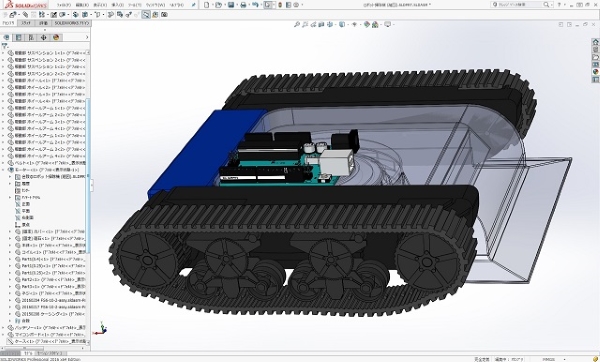Expand the motor subassembly node in the tree

pyautogui.click(x=4, y=170)
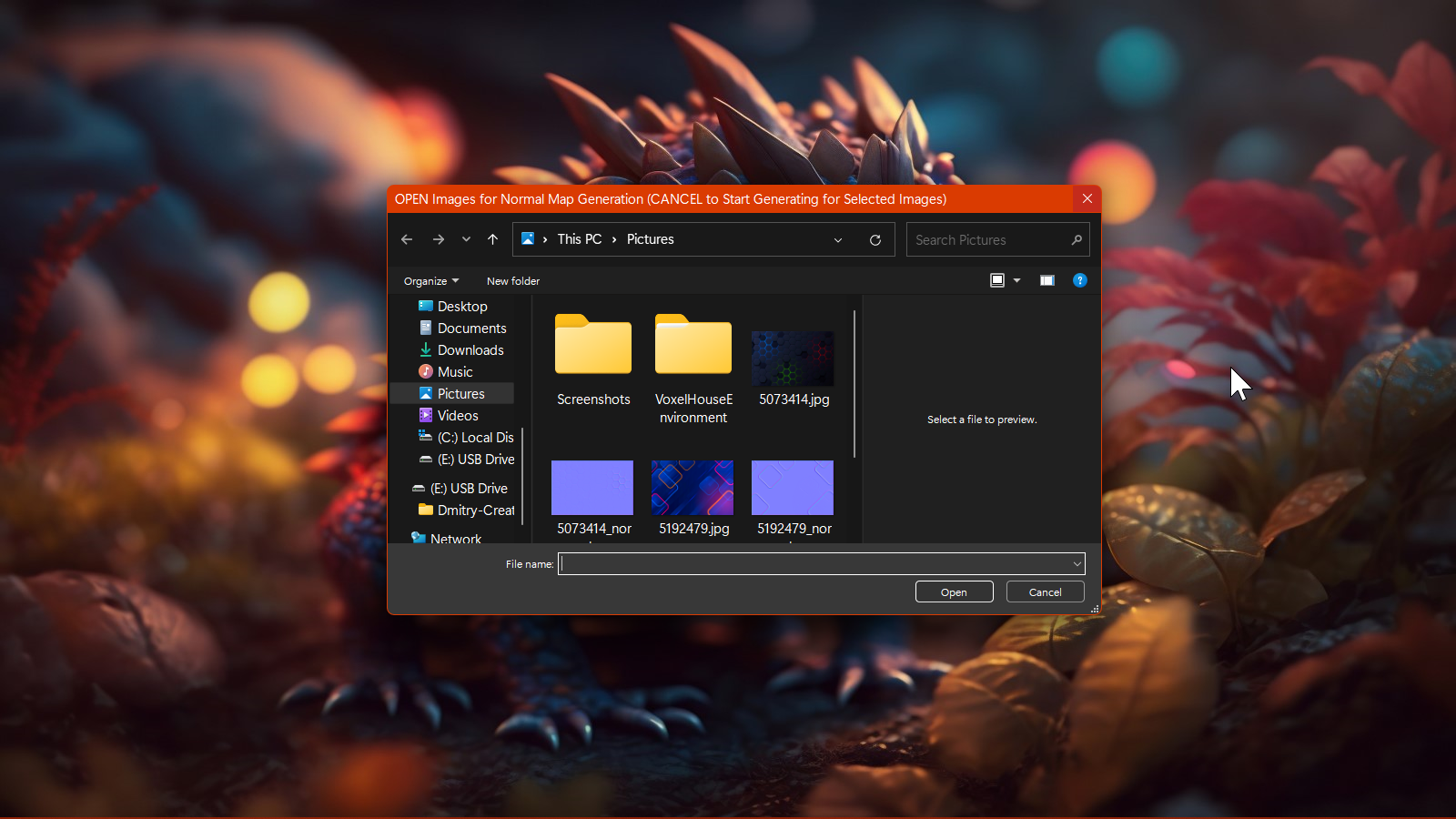The width and height of the screenshot is (1456, 819).
Task: Select the 5192479.jpg thumbnail
Action: tap(693, 488)
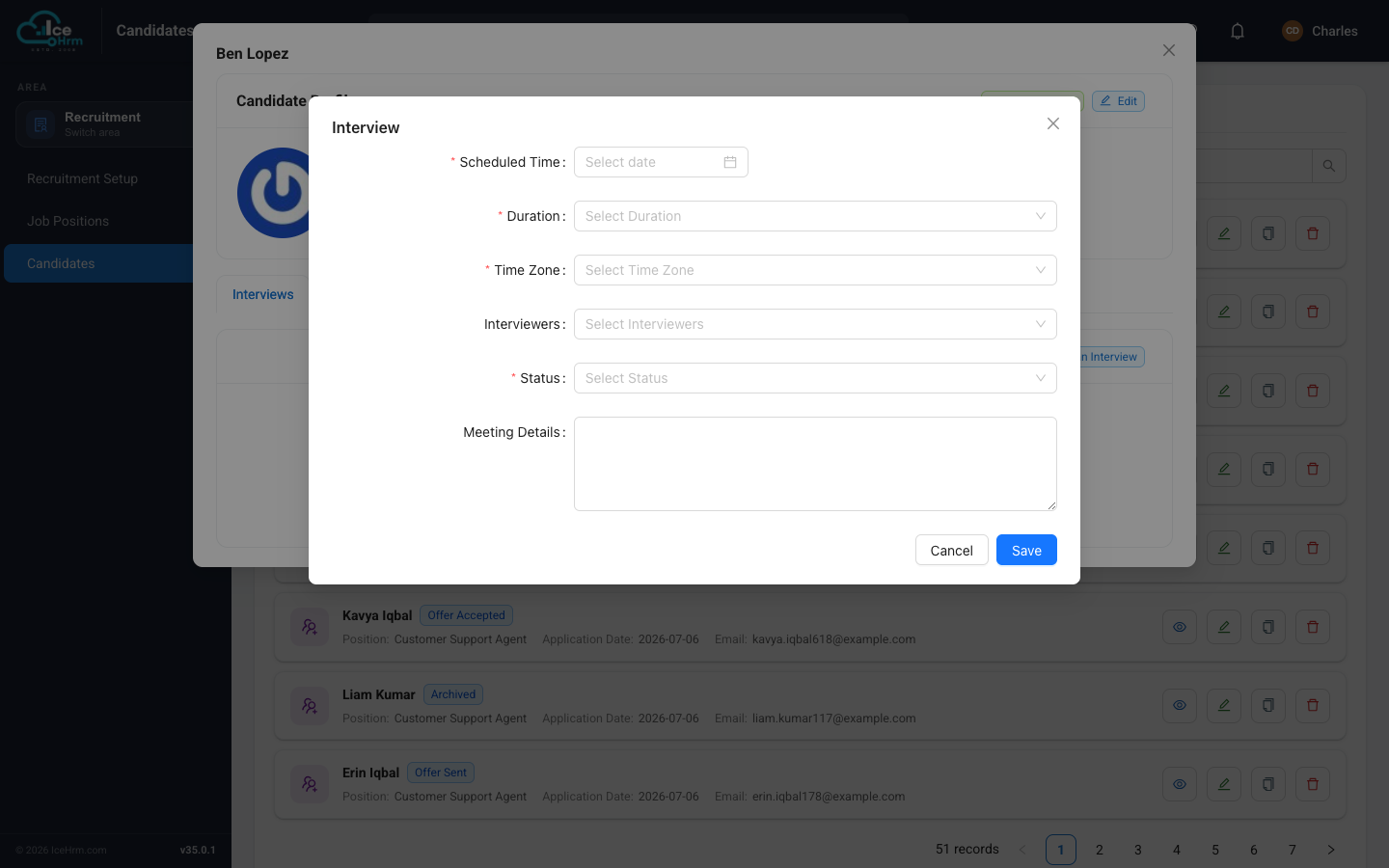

**Given exercise**
Gather every line in the items above that contains the word "thumbnail". Case counts.

**Final answer**
Task: Select the 5192479.jpg thumbnail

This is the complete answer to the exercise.